私は、今までに日本全国をまわり、色々な職人さんのお話を伺ってきました。ある職人さんのお話をご紹介します。
「私がフランスに行ったら、レッドカーペットで迎えてくれたけど、日本ではただのおじさん」と仰っていました。この方の伝統工芸は後継者がいないため、消滅の危機にあります。
要するに、海外では、手間ひまをかけた手造り品や職人に対する評価が高いのに、自国の日本では評価されていない、ということです。普通は逆ですよね。
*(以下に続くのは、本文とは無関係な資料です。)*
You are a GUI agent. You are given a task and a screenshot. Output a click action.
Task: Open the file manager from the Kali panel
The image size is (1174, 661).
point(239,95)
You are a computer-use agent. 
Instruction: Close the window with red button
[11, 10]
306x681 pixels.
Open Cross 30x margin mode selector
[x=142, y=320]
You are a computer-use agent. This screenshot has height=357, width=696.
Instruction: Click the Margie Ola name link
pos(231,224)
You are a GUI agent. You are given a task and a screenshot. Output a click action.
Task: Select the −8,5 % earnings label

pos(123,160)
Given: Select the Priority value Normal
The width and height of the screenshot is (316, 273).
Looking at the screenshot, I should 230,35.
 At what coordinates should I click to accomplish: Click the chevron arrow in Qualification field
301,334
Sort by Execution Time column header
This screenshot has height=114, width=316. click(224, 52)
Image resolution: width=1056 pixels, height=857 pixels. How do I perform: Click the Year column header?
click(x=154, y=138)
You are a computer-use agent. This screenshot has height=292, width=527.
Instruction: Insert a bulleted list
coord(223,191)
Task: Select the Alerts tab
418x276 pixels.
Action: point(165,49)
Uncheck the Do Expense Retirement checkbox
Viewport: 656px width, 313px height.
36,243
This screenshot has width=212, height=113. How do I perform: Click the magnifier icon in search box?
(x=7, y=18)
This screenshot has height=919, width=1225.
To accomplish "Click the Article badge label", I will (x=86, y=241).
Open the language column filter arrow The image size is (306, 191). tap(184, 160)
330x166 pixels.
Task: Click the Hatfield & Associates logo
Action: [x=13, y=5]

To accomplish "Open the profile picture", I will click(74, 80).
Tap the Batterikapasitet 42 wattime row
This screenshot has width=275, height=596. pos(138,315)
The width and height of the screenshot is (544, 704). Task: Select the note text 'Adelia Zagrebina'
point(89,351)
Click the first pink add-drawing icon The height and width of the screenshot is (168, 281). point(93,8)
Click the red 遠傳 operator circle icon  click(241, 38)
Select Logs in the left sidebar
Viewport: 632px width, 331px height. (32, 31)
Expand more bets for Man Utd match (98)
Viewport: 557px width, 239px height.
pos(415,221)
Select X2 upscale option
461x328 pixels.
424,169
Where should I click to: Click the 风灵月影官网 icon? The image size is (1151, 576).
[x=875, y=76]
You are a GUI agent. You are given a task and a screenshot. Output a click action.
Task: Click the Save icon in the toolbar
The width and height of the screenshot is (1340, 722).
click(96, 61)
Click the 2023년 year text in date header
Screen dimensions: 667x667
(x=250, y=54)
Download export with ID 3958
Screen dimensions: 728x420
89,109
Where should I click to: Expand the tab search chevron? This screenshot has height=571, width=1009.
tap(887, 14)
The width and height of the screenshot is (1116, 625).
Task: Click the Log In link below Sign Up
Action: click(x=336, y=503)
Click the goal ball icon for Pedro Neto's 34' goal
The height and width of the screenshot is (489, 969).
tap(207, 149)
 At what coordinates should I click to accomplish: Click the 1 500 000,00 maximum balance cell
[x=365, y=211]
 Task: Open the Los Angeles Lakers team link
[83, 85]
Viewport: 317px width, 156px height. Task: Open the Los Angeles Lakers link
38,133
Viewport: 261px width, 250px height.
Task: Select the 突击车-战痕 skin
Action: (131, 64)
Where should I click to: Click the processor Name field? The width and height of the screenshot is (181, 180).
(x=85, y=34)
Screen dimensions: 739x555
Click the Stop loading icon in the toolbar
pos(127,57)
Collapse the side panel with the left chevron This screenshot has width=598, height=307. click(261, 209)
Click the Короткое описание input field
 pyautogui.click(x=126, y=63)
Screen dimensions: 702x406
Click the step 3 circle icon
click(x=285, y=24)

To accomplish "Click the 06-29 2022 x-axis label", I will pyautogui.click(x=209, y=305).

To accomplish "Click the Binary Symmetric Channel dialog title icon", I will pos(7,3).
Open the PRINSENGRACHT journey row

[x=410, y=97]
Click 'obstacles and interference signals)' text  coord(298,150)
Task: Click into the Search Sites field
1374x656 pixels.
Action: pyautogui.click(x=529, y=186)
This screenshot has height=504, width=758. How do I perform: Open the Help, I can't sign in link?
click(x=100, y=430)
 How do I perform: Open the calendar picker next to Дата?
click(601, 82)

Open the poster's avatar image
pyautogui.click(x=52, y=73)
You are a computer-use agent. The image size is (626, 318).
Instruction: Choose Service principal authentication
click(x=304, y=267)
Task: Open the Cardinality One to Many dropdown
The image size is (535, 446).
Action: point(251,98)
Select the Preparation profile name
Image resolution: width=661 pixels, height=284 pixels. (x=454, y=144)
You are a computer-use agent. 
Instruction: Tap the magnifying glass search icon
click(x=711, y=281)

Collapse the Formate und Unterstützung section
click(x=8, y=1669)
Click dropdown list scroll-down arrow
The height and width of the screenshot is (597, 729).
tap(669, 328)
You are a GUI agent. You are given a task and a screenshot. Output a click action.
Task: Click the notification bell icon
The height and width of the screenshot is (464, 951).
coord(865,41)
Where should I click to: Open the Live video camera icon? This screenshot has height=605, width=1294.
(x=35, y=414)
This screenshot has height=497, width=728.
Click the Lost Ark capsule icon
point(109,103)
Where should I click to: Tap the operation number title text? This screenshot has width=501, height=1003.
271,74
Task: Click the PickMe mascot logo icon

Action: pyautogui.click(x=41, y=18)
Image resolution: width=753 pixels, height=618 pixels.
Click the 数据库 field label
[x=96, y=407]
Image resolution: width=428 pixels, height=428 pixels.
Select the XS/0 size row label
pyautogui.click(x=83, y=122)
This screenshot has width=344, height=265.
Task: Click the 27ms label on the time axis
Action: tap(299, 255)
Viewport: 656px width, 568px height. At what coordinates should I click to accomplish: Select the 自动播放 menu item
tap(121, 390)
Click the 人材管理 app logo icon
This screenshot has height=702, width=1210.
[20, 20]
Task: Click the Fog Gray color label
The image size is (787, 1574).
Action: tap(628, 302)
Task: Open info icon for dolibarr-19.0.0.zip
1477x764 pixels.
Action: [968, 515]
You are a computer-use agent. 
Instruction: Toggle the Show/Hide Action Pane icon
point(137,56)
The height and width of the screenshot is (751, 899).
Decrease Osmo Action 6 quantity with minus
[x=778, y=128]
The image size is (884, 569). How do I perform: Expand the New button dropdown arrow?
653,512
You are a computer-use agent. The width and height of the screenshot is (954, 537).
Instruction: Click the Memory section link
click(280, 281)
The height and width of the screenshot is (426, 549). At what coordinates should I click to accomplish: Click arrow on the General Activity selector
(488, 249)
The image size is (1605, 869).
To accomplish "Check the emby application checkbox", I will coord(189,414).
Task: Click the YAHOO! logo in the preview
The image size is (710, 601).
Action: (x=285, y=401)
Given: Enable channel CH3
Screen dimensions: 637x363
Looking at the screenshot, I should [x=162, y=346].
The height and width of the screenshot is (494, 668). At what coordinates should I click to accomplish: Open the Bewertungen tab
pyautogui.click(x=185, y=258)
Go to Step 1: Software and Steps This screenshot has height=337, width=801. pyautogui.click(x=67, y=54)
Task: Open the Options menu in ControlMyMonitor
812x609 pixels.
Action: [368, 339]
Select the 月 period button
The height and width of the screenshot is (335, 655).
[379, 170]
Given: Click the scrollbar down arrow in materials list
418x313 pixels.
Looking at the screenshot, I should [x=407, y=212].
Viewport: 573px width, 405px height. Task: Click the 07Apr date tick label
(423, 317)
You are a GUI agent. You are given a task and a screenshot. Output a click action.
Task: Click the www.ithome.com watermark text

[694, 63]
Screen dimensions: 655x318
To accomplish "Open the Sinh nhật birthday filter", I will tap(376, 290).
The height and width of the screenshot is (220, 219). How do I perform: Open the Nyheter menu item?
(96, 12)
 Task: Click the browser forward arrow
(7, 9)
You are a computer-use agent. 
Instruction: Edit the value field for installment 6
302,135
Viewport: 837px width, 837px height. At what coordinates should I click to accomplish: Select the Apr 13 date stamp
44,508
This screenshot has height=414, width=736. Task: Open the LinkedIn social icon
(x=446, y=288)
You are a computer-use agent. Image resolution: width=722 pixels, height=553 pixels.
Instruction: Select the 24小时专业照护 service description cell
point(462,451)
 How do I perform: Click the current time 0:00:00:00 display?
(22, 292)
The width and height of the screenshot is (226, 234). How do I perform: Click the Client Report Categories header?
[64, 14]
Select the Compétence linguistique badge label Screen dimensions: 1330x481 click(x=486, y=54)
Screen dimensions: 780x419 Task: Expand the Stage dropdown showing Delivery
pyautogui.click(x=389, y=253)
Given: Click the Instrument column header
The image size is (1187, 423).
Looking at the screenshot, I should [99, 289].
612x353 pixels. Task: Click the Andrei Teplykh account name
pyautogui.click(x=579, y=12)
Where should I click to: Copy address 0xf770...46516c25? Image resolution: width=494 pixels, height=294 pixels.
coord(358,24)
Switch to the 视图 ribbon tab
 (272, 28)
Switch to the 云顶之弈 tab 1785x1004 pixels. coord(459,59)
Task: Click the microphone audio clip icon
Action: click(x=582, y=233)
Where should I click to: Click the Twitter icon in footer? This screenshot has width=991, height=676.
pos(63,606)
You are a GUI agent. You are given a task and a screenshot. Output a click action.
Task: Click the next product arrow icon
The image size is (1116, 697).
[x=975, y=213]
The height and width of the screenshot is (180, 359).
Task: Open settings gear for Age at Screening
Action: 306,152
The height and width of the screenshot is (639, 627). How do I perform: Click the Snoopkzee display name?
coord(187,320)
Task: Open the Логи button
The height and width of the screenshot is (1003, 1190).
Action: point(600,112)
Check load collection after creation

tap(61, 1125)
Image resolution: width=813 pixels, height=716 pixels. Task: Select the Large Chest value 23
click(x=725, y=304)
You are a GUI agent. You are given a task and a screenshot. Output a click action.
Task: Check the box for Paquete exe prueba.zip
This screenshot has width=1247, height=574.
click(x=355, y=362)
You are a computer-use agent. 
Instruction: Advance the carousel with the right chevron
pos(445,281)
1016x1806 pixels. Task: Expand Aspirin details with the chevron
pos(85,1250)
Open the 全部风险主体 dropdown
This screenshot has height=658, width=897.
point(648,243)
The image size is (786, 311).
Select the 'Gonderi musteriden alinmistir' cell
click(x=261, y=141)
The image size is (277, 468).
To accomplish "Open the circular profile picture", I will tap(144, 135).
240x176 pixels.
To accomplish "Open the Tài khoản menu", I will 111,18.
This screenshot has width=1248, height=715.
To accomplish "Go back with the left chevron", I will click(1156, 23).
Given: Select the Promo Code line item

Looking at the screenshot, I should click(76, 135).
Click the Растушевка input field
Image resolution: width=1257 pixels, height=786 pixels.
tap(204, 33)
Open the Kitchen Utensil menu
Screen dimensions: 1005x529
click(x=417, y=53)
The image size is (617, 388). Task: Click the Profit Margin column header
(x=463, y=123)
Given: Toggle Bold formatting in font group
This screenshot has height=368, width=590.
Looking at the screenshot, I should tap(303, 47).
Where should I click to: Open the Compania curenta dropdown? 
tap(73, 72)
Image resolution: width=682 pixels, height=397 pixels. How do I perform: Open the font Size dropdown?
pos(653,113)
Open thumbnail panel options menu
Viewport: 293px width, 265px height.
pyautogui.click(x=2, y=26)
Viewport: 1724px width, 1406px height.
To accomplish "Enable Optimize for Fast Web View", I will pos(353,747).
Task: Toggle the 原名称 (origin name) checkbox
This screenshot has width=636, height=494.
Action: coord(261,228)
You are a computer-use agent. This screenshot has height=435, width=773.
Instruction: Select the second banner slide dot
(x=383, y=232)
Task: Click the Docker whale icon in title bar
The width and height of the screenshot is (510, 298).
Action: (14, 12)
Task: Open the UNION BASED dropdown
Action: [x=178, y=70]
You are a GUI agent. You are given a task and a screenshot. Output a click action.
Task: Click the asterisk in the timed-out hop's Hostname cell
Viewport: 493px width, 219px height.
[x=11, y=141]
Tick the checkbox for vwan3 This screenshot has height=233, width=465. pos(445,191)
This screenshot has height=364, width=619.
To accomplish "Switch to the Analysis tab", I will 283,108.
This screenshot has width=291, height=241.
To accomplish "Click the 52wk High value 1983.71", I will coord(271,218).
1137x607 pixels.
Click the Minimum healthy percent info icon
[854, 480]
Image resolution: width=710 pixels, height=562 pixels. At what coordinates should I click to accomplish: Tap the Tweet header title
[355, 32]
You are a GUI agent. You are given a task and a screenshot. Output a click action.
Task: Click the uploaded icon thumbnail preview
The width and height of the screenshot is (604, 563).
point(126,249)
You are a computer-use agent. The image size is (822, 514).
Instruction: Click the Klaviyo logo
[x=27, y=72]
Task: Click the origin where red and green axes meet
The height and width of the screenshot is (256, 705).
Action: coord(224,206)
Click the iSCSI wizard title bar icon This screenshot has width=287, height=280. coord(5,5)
自国では評価されているけど、海外では知られていないから評価が低い、というように。
品物に対して「高い」と言う人がいるのは、制作工程や修業の大変さを知らないということだけではなく、そもそも手造り品・工芸品の価値を低くみている、職人さんに対する敬意がない、ということもあるのではないでしょうか。尊敬する人が創っているモノに対して、「高い」とか「安くしろ」とは言わないでしょうから。
英国では、手造り手描きのマグカップなどは、3000~5000円位の有田焼よりもずっと高いそうで、英国に長く住んでいた方が「むこうでは手造り手描きのものはこんな値段では買えないから有田焼は安い」と仰っていました。型で成形して絵を転写したような大量生産品と、手造りのモノの価値は全然違う、ということが浸透しているのでしょう。